[Assignment]: Pictures are to be left out; every line from the one that holds "Given: Click the SLEEVE LENGTH column header" to the end of the data is to be retyped exactly.

[Data for the task]:

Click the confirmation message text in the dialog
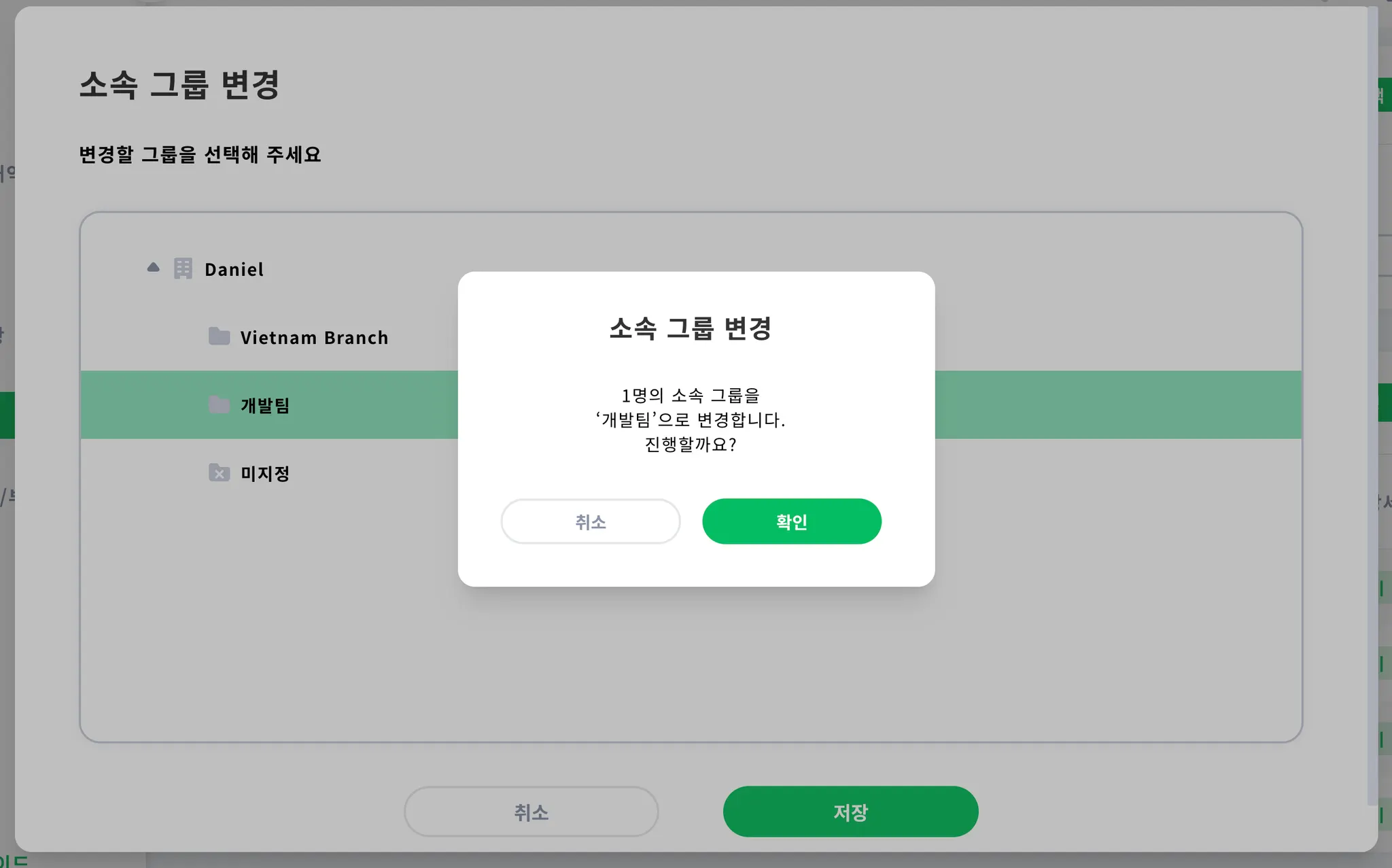 pyautogui.click(x=691, y=419)
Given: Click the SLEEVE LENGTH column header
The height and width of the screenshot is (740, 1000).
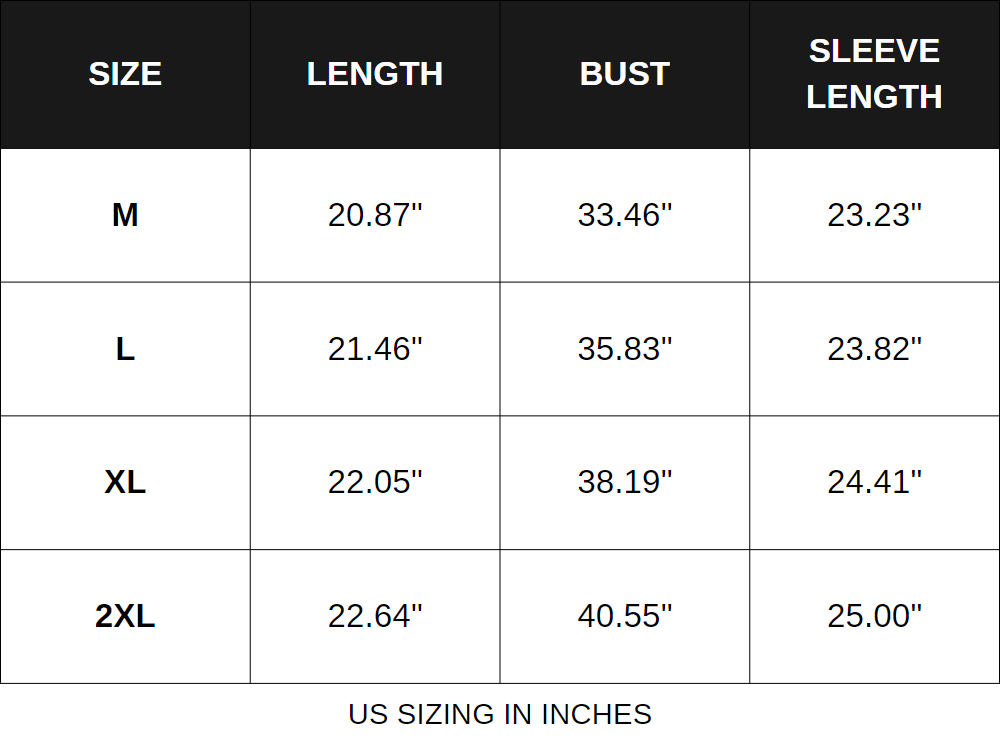Looking at the screenshot, I should [875, 74].
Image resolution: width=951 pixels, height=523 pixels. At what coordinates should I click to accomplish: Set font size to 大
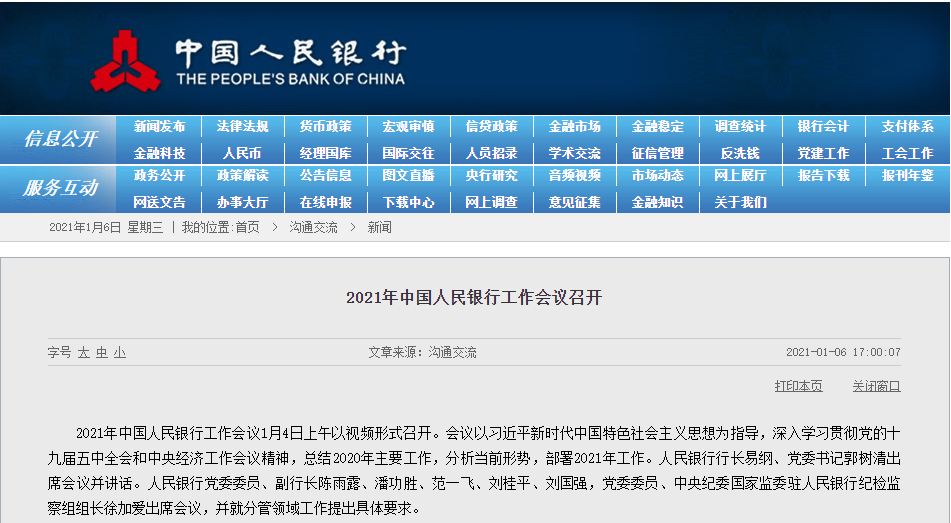coord(84,353)
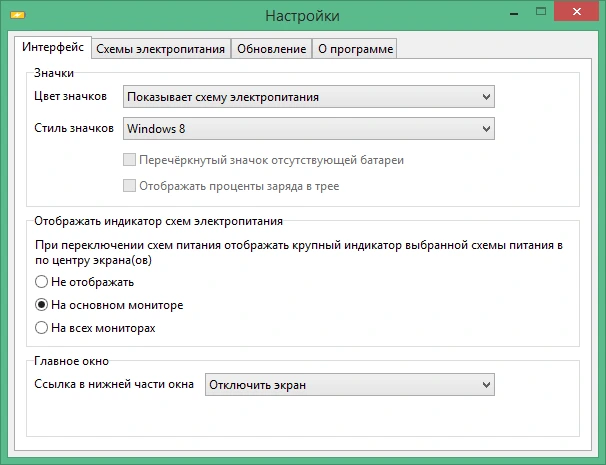Click the Отключить экран combo box text
The width and height of the screenshot is (606, 465).
pyautogui.click(x=257, y=385)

[Response to the task]:
Given: Click the SLEEVE LENGTH column header
The height and width of the screenshot is (740, 1000).
Looking at the screenshot, I should [875, 74].
Image resolution: width=951 pixels, height=523 pixels. At what coordinates should I click to accomplish: Set font size to 大
coord(84,353)
Click the Отключить экран combo box text
The width and height of the screenshot is (606, 465).
pyautogui.click(x=257, y=385)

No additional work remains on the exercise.